▶ **Work request**
Copy, exactly and without additions, every line in the records below from the one holding "You are a computer-use" through the one holding "Instruction: Select the", both ends included.

▶ **Data for analysis**
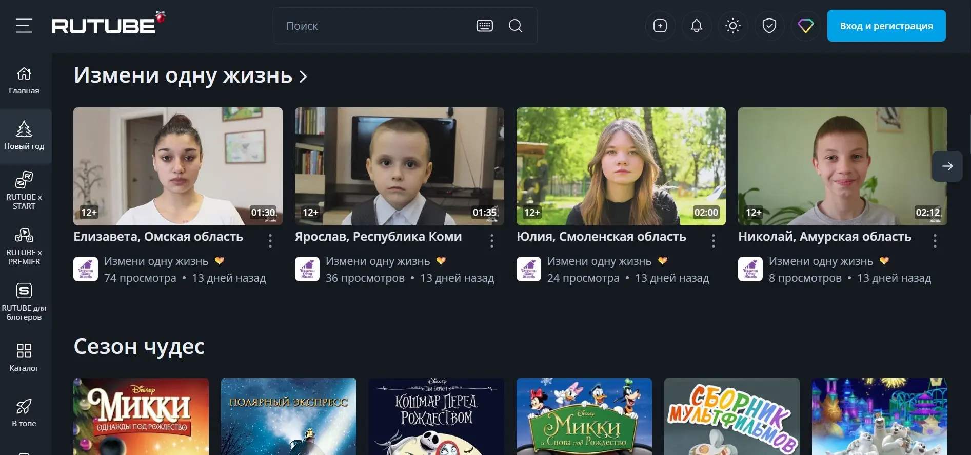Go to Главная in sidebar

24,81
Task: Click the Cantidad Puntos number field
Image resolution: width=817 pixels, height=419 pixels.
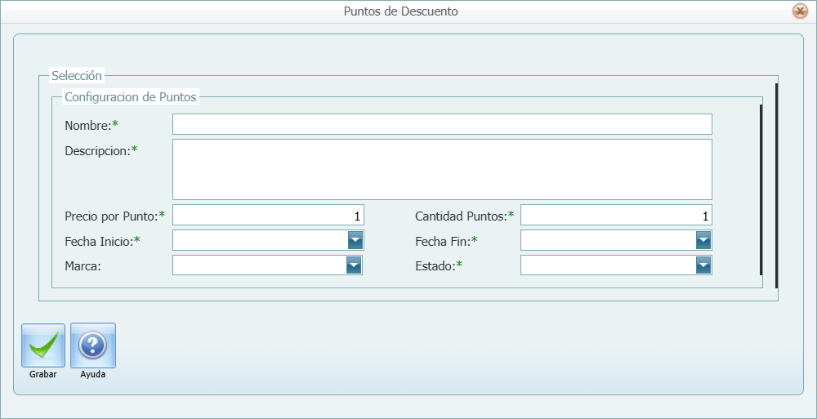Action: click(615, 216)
---
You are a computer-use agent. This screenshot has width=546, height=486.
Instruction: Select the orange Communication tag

▶ **Response to this exercise**
You are a computer-use agent. This screenshot has width=546, height=486.
Instruction: Select the orange Communication tag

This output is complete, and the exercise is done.